The term “wacky cake” comes from the fact that this cake naturally contains no eggs, dairy, or butter. Wacky, right? Originating from the time of the Second World War this recipe uses as little ingredients as possible. A crucial adaption in a time when rations limited what you could access. Now over 70 years later, this cake remains a staple. It makes a great treat for those who are dairy intolerant, egg intolerant, or vegan, and it’s perfect for those times when you just need a treat and don’t have much in the way of groceries.
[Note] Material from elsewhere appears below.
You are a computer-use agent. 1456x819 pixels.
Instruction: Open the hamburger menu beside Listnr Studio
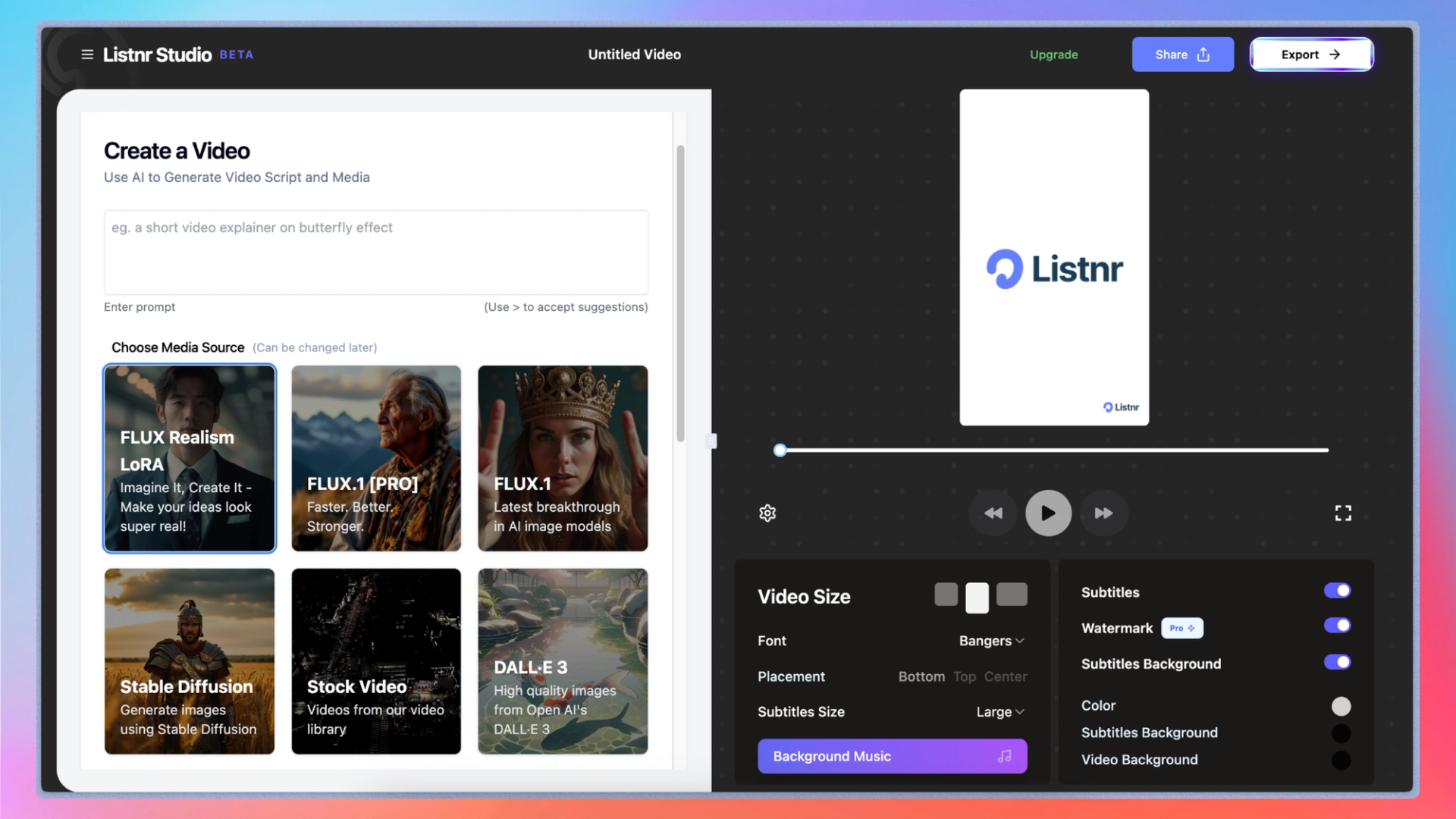[x=87, y=55]
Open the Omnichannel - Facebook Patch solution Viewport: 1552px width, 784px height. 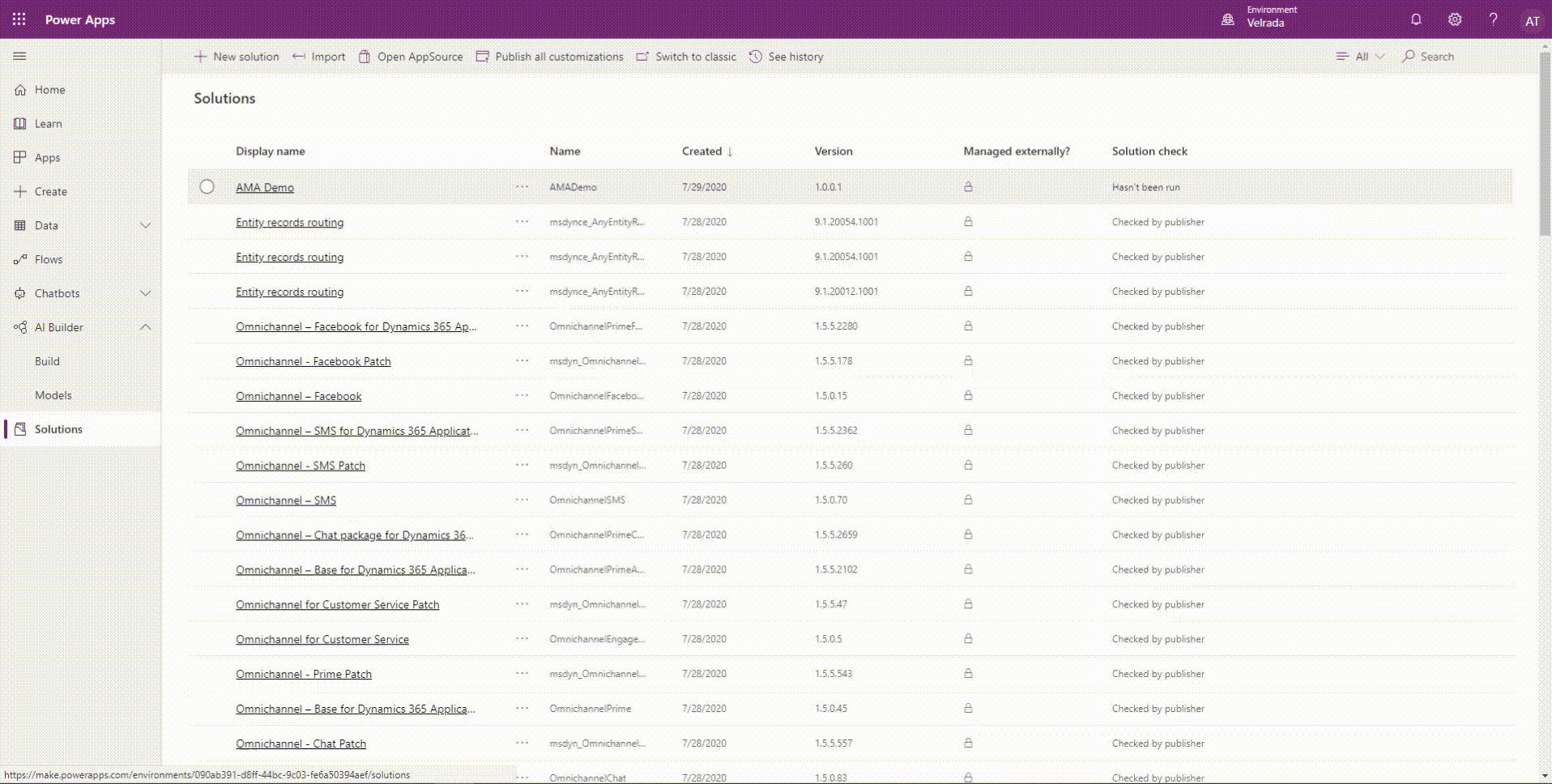313,360
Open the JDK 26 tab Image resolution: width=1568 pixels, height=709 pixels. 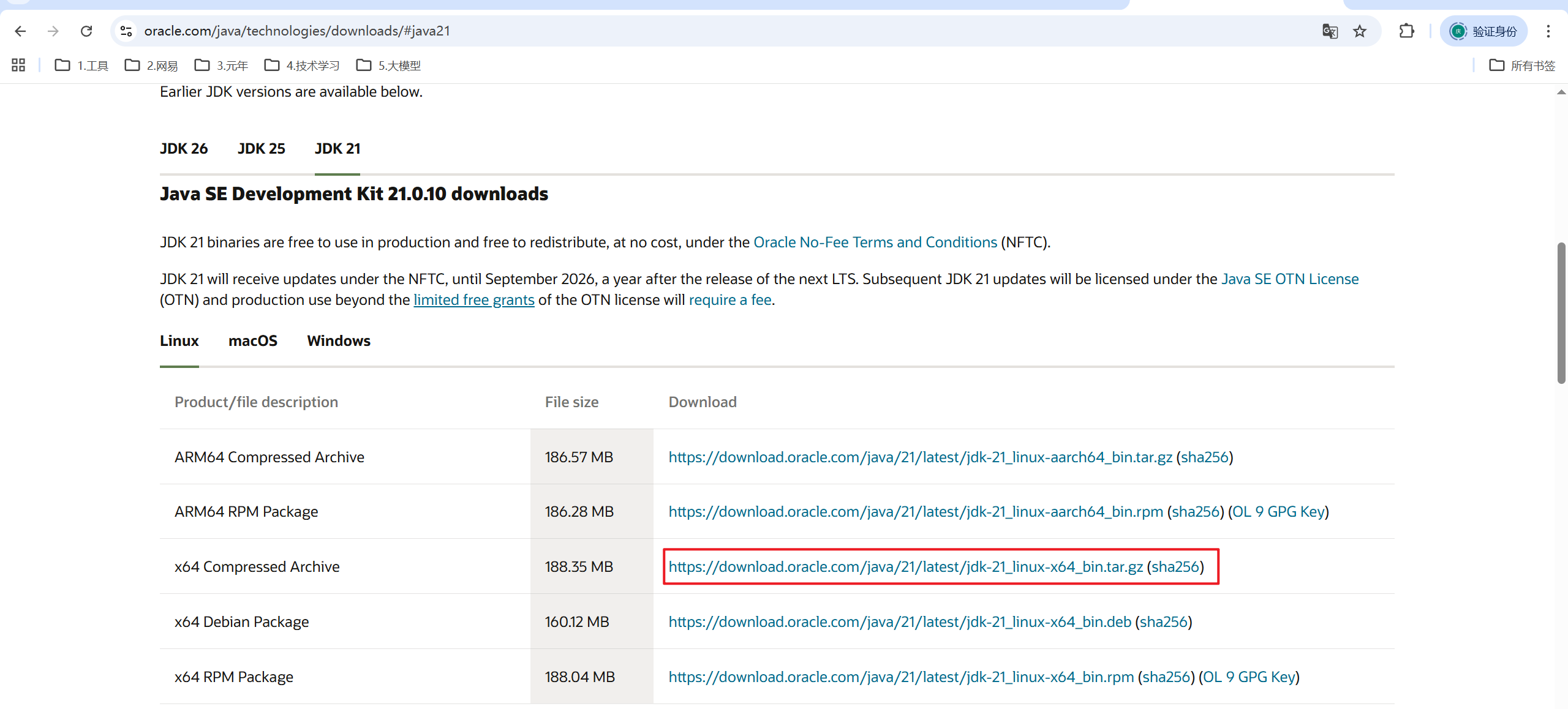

- 1 ½ cups flour (I used a sifted red fife)
- 1 tsp. baking powder
- ½ tsp. baking soda
- ¾ cup natural cane sugar
- 4 tbsp. cocoa
- ½ tsp. sea salt
- 5 tbsp. neutral oil (I used avocado)
- 1 cup room temperature water
- 1 tsp. apple cider vinegar
- 1 tsp. vanilla
- ½ cup cooked, mashed yam
- ⅓ cup melted dark chocolate chips
- 1 tbsp. coconut oil
- 1 tbsp. maple syrup
- Pinch sea salt
- ½ tsp. vanilla
- Begin by making the cake. You can either use a bowl for this or mix the ingredients in the baking pan. Either one works, but personally I like to use a bowl.
- Combine the flour, sugar, cocoa, baking power, baking soda, and salt together. You may want to sift the ingredients to make sure there are no lumps, but this isn't necessary.
- Add the liquid ingredients to the dry and stir until combined. Poor into a lightly greased 20 cm (8 inch) baking pan and bake in a 180° C (350° F ) for 30 minutes, or until the cake bounces back when lightly touched. Let the cake cook in the pan.
- Once the cake is cool it can be iced.
- To make the icing combine all the icing ingredients in a blender or small food processor and purée until smooth. Ice the cake and decorate as desired. It's best to place in the refrigerator for the icing to set, but it can also be enjoyed as is.
- For longer storage keep the iced cake in the fridge. Un-iced cakes can be kept on the counter in an airtight container for a few days.
Amount Per Serving: Calories: 212Total Fat: 9gSaturated Fat: 2gTrans Fat: 0gUnsaturated Fat: 6gCholesterol: 0mgSodium: 204mgCarbohydrates: 31gFiber: 1gSugar: 16gProtein: 2g
This is an approximation of the nutrition offered in this recipe, and is created using a nutrition calculator.